Le pouvoir réel appartient aux prêtres hommes du Grand Temple d’Haïnsha, seuls habilités à extraire les cœurs et à les conserver dans la Tour du Cœur.
Ils détiennent littéralement la vie de tous puisqu’il suffit de broyer un cœur pour tuer son propriétaire. Ce que les nagas ne savent pas.
Sous les apparences d’un ordre apaisé dominé par les femmes, l’auteur met en scène la reproduction d’un système de domination invisible, insidieux et total : la hiérarchie religieuse masculine garde le pouvoir ultime, celui de la vie et de la mort.
Entre mythologie et ethnographie
Le voyage structure la narration du roman et sert à la fois de moteur dramatique et de cadre d’exploration culturelle. Il permet la découverte de l’autre : les croyances, cultures et visions du monde se rencontrent. L’intrigue alterne séquences d’action et passages descriptifs ou réflexifs. Cette alternance installe un rythme volontairement mesuré, qui privilégie la compréhension du monde et de ses logiques internes à la progression de l’intrigue. Le récit combine un registre épique, hérité de la tradition de la quête, et un registre contemplatif, centré sur la réflexion.
L’écriture accorde une place importante aux détails concrets : noms, structures sociales, institutions religieuses, langues et systèmes symboliques sont précisément décrits. Elle laisse la place à la poésie, nourrie par l’attention portée à la faune, la flore et aux créatures hybrides. S’y ajoute un l’humour de situation, discret mais récurrent, qui introduit une légèreté bienvenue.
Cette double approche — descriptive et imagée — donne au texte une texture dense et singulière, à mi-chemin entre la chronique ethnographique et le récit mythologique.
Entre fresque spirituelle et épopée tragique, ce premier tome m’a séduit par la richesse de son univers et la poésie de son écriture, très bien rendue par Marion Gilbert. On referme le livre avec l’envie pressante de connaître la suite… Vivement octobre 2026.
Un extrait
Dialogue entre Pihyong, philosophe, et Keïgon :
« Je voulais vous remercier de nous avoir guidés jusqu’ici sains et saufs.
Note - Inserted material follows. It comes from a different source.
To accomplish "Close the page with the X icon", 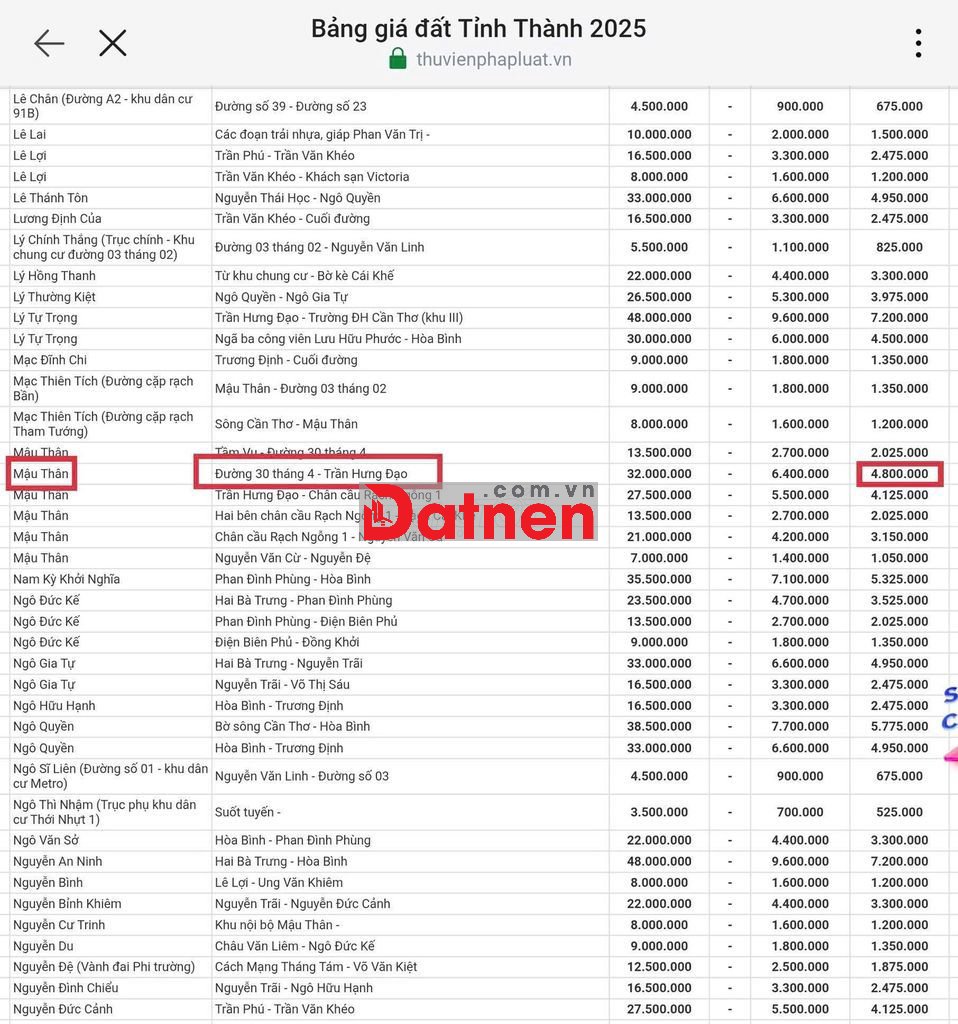I will click(x=113, y=43).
Vous avez beaucoup enduré pour nous.
– Pas du tout.
– Je vous observe depuis trois mois, les connaissances que vous avez acquises en chassant les Nagas dépassent l’entendement. Finalement, celui qui en sait le plus sur les moutons, ce n’est pas le berger mais le loup.
– Le mouton tiendra sans doute les connaissances de son berger en plus haute estime.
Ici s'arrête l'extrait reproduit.